Abstract
Cystathionine synthetase was approximately 240 folds purified from rat liver by the following procedures: 1) acid treatment, 2) ammonium sulfate fractionation, 3) 1st DEAE-cellulose column chromatography, 4) treatment with phosphorylated cellulose, 5) Sephadex G-100 column chromatography and 6) 2nd DEAE-cellulose column chromatography. The purified preparation had no serine dehydratase activity. It was previously reported by us that crystalline serine dehydratase was of no cystathionine synthetase activity and anti-serine dehydratase serum did not inhibit cystathionine synthetase activity. In line with these facts, the data presented here indicate clearly that cystathionine synthetase is entirely different from serine dehydrase. The enzyme was inhibited by hydroxylamine and the inhibition was reversed by the addition of pyridoxal phosphate. The Km values for L-homocysteine and L-serine were 1.1×10-2M and 1.6×10-3M, respectively. The optimum pH was 8.6 in Tris-HCl buffer.

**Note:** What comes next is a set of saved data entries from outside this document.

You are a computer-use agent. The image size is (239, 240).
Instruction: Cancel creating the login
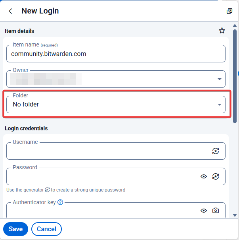pos(46,229)
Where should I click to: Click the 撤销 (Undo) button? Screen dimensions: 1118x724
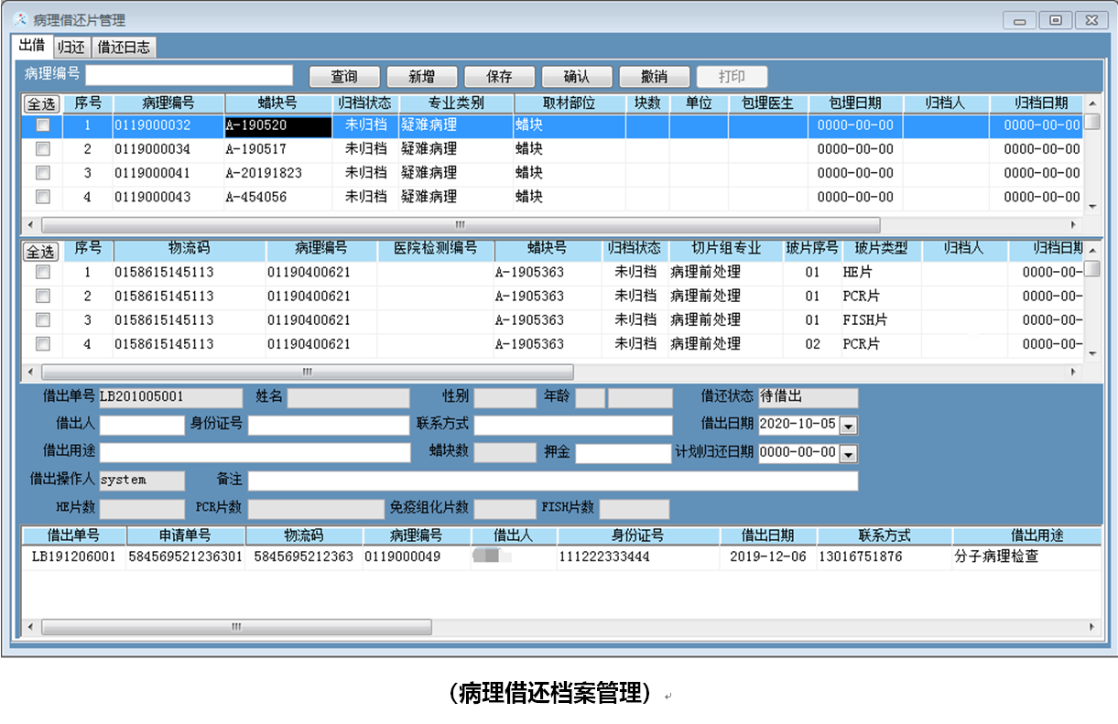pos(654,76)
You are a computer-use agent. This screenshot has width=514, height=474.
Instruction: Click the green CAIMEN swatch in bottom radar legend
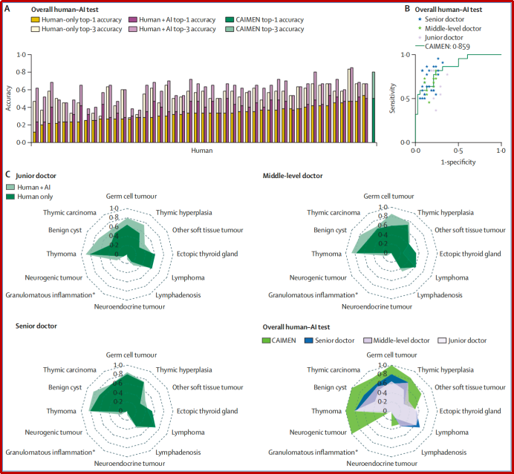pyautogui.click(x=268, y=340)
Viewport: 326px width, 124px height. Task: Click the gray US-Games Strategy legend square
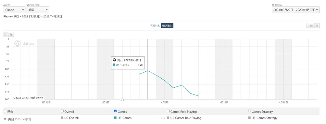(249, 118)
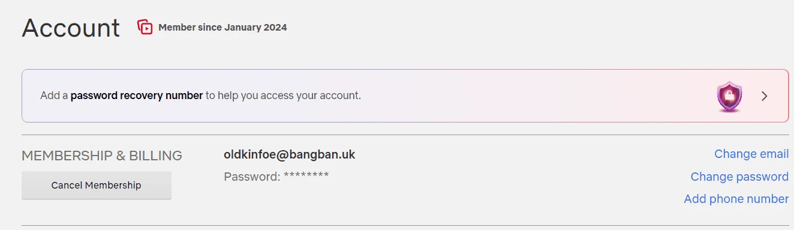This screenshot has width=794, height=230.
Task: Click the bold "password recovery number" text
Action: (x=137, y=95)
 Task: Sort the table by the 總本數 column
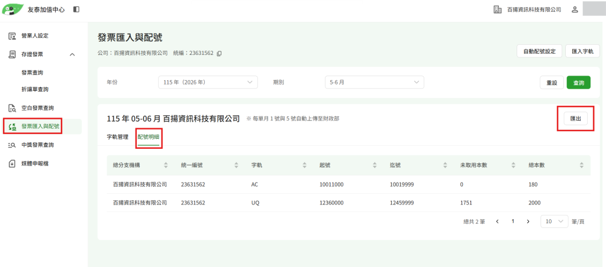pos(582,165)
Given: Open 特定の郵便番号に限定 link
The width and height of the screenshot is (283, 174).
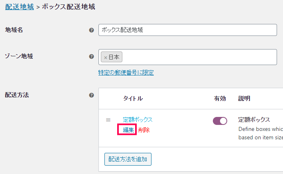Looking at the screenshot, I should [x=126, y=73].
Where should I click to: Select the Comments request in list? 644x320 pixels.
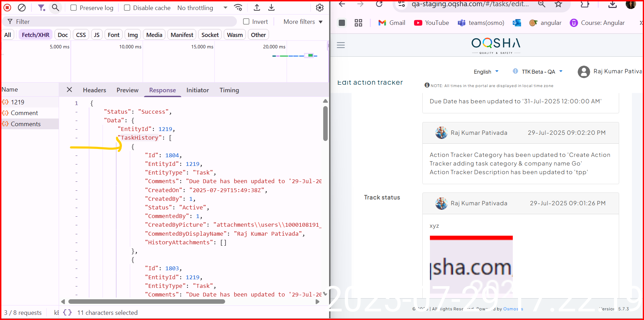pyautogui.click(x=26, y=124)
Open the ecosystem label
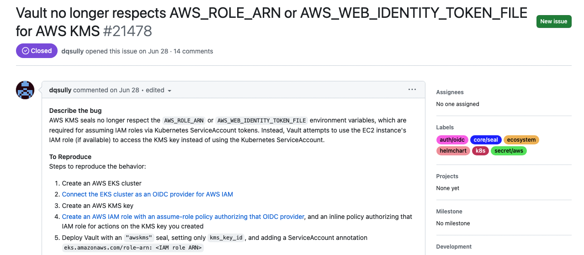Screen dimensions: 584x255 (521, 140)
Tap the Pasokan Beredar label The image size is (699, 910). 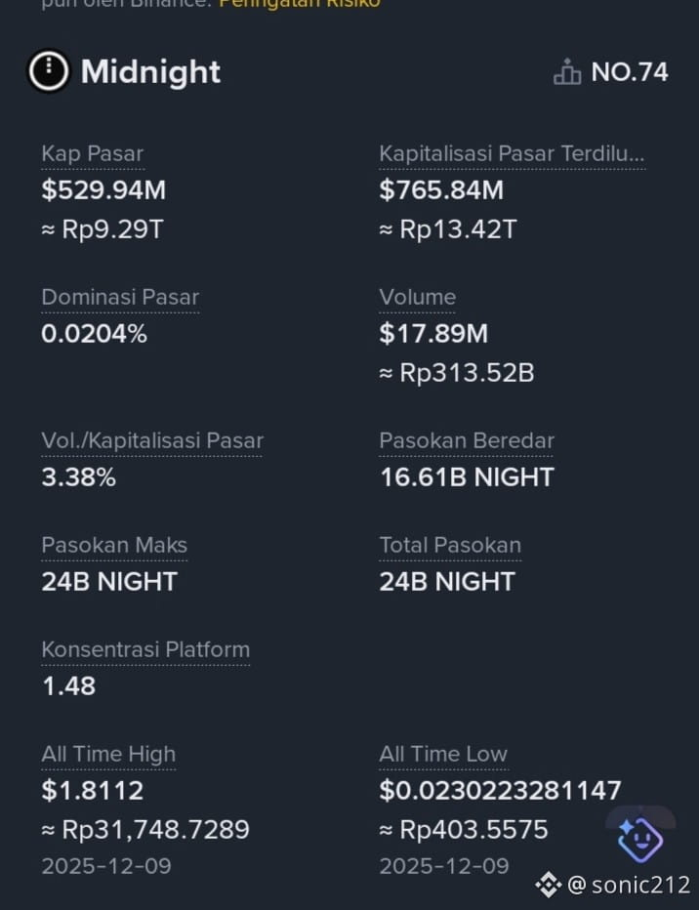[467, 440]
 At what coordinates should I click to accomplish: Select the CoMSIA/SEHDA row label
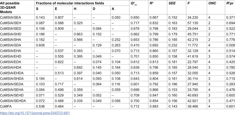coord(13,101)
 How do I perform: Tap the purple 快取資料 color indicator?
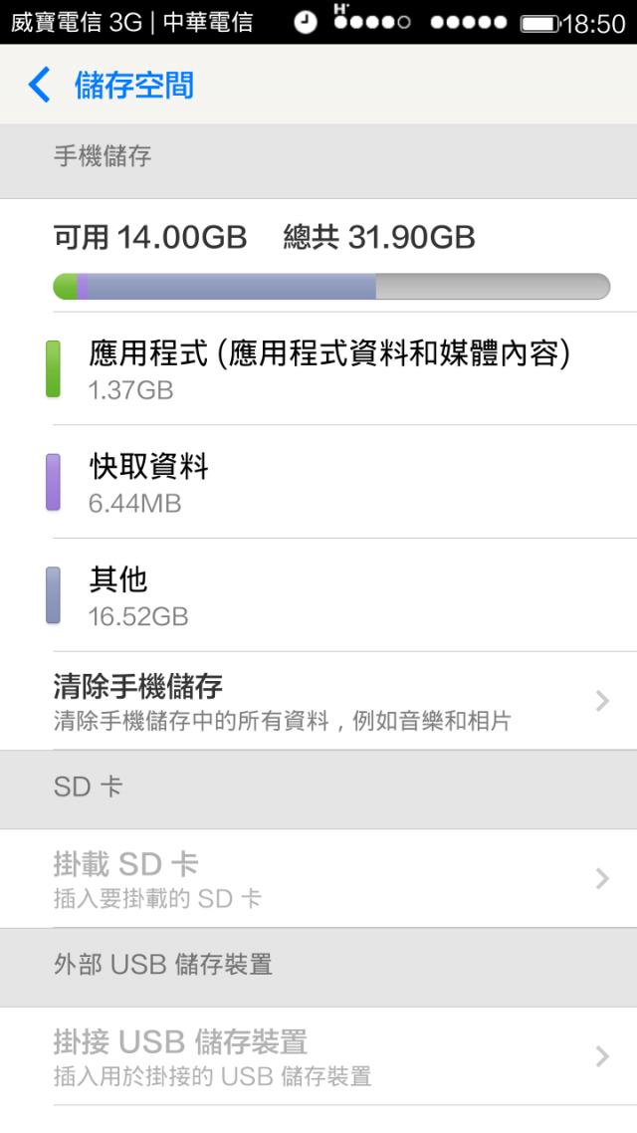[53, 482]
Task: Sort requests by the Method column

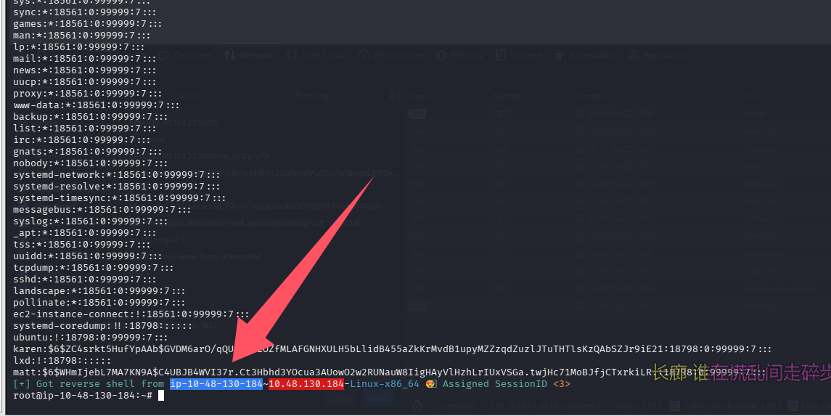Action: [x=507, y=96]
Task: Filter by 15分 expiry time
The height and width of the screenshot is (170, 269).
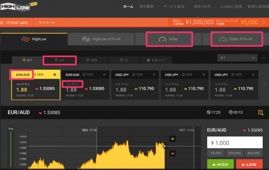Action: 61,61
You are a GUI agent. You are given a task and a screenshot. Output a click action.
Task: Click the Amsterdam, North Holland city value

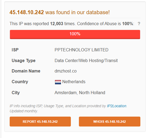point(80,93)
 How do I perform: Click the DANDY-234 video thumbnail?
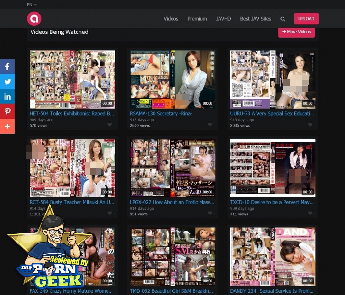tap(273, 257)
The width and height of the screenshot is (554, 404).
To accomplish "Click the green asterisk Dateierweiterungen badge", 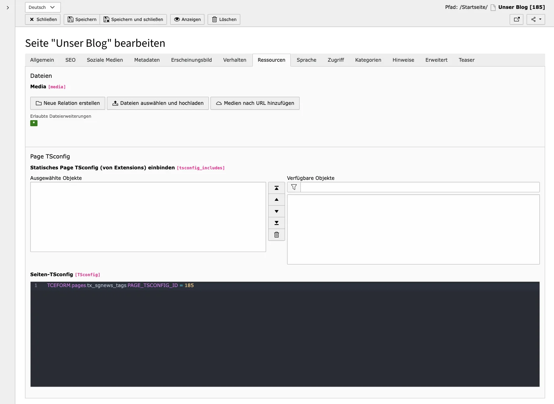I will click(34, 123).
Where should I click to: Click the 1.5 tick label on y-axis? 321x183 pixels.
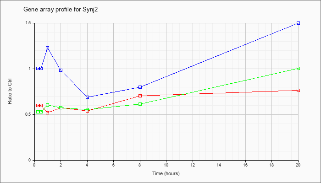(x=31, y=23)
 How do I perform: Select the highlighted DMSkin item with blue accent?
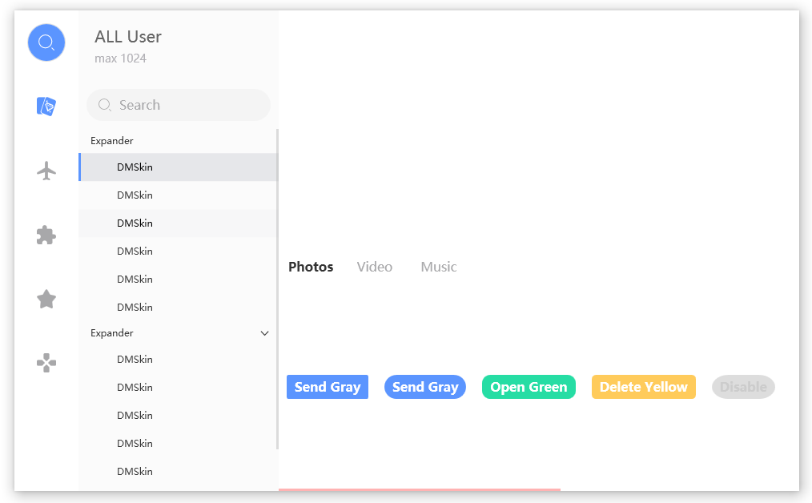pyautogui.click(x=178, y=167)
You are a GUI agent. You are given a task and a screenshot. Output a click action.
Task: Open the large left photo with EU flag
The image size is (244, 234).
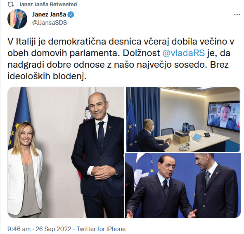66,152
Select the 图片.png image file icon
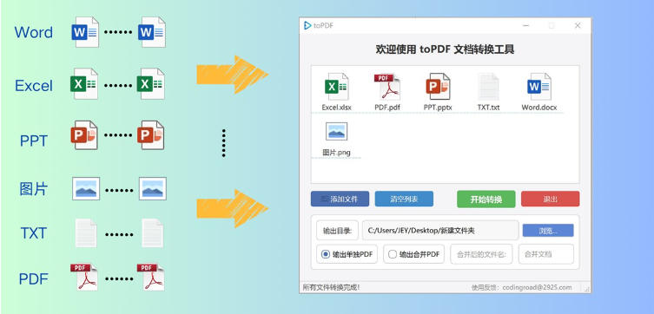The height and width of the screenshot is (314, 654). click(337, 131)
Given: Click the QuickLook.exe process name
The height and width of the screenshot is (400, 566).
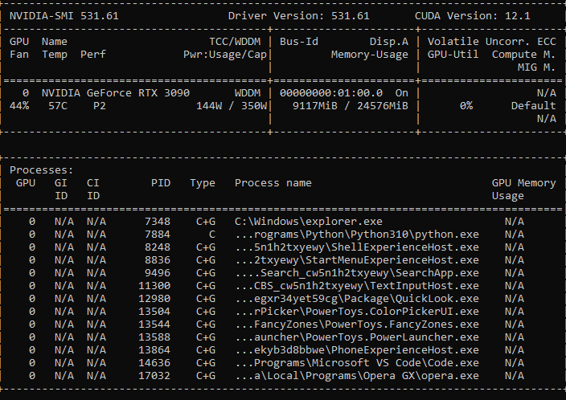Looking at the screenshot, I should 356,299.
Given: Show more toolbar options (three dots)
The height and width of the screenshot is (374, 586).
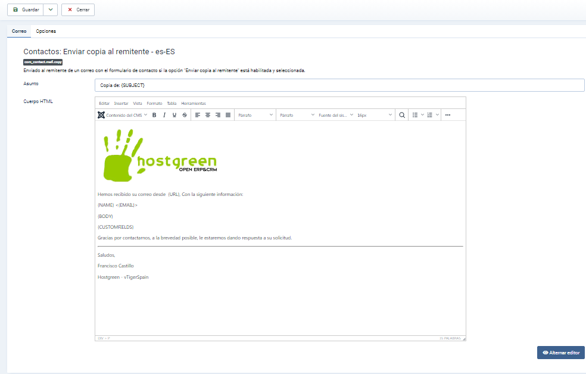Looking at the screenshot, I should click(448, 115).
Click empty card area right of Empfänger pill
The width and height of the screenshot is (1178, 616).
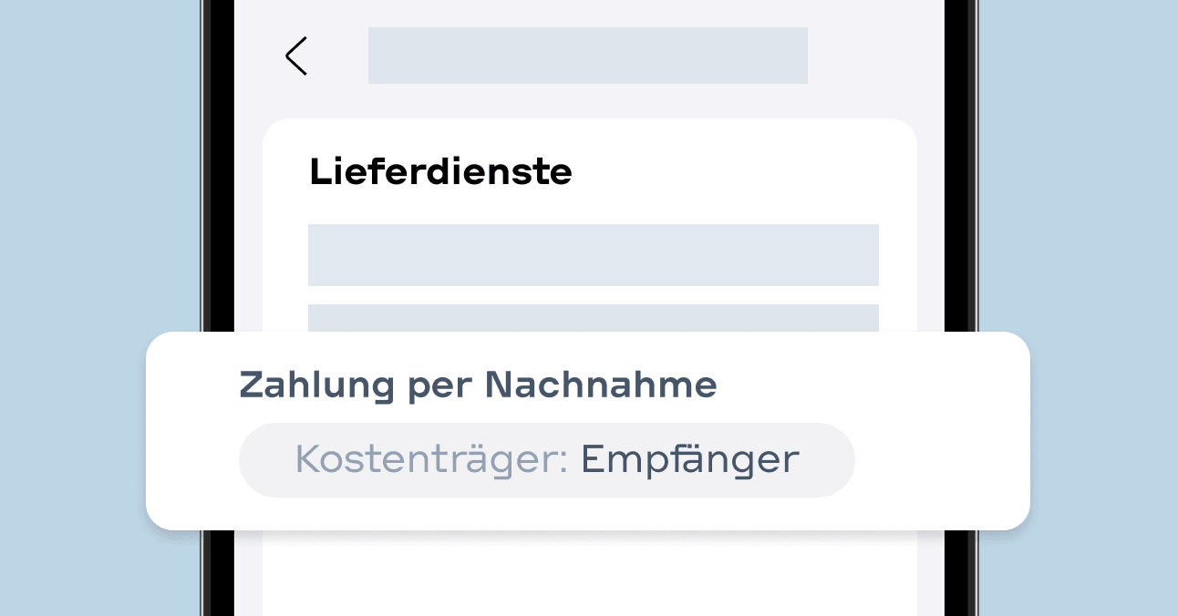tap(939, 460)
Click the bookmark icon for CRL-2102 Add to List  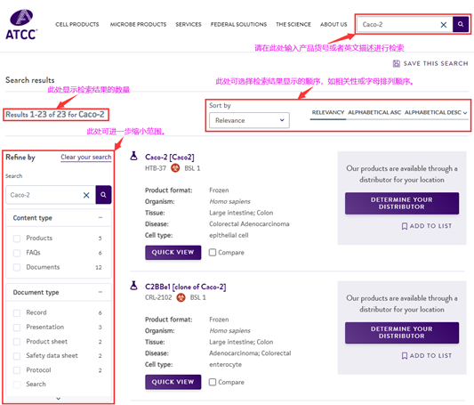(404, 356)
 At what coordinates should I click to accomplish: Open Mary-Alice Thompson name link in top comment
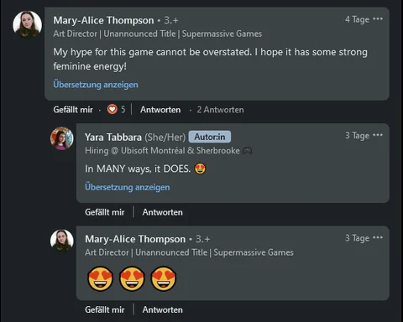[x=103, y=20]
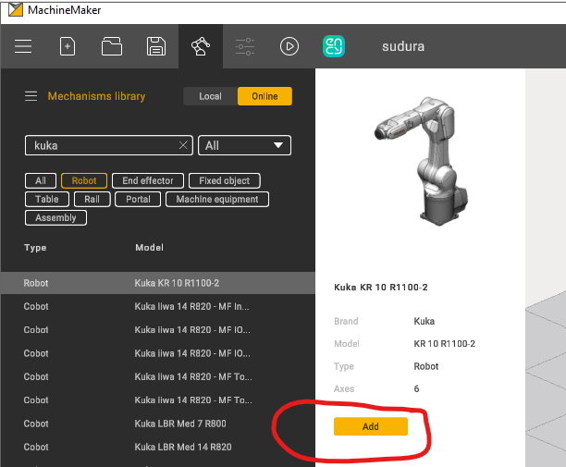The width and height of the screenshot is (566, 467).
Task: Select the robot mechanisms toolbar icon
Action: coord(201,46)
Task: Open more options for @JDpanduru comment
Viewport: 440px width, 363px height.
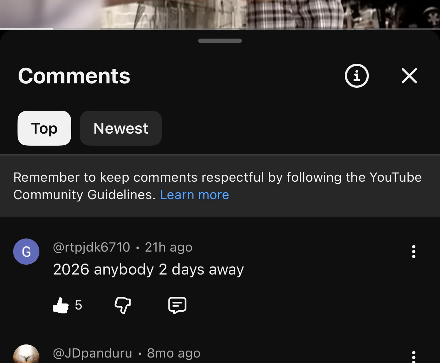Action: click(413, 357)
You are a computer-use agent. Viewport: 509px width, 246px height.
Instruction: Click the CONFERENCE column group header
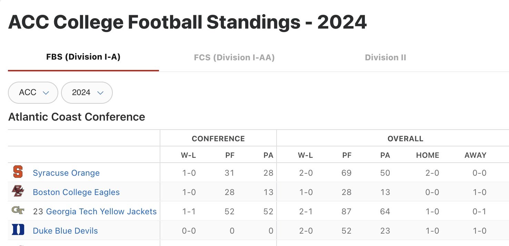click(x=218, y=139)
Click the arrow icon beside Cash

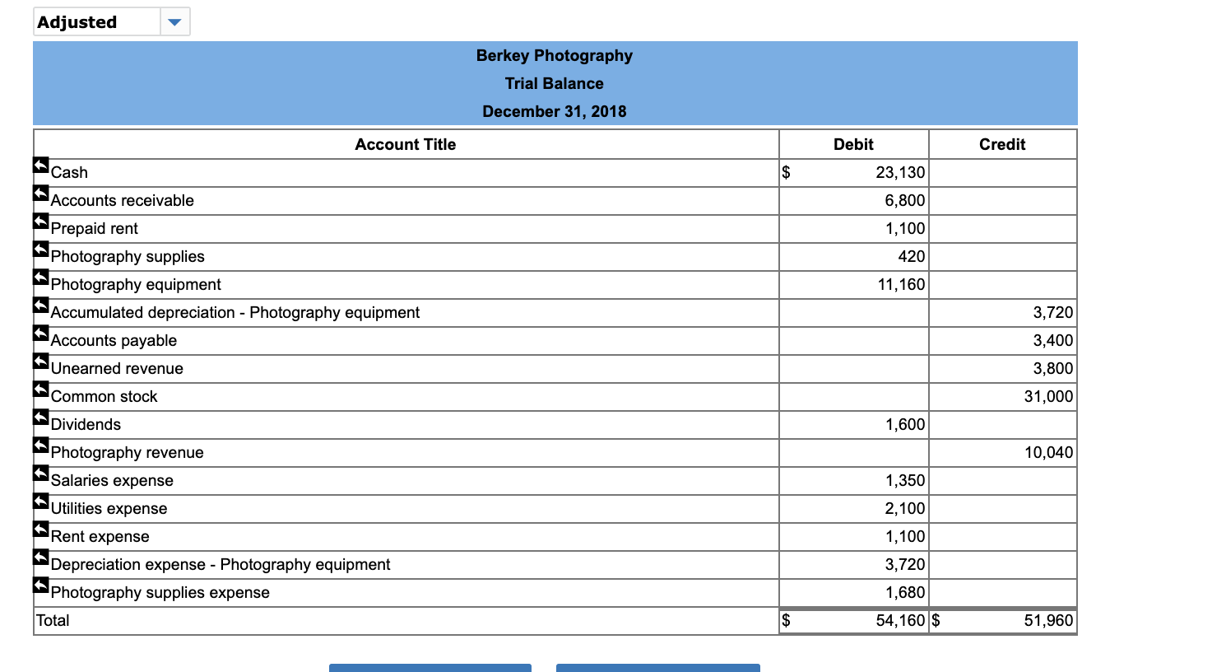tap(41, 166)
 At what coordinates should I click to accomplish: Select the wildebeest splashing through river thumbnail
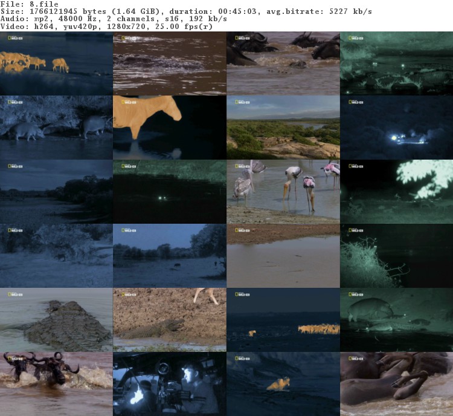coord(56,384)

On the basis of the above findings, we improved the cystathionine synthetase assay of Mudd et al. By means of this technique, it was demonstrated that cystathionine synthetase of liver was repressed considerably in the rats maintained on a synthetic diet containing 0.16% of Lmethionine plus 0.274% L-cystine (sparing diet) in comparison with the animals on the diet containing 0.5% L-methionine (control diet).
This feedback inhibition of cystathionine synthetase by the end product, cystine, accounts well for the methionine sparing action of L-cystine for growth of rats established by Womack and Rose in 1939.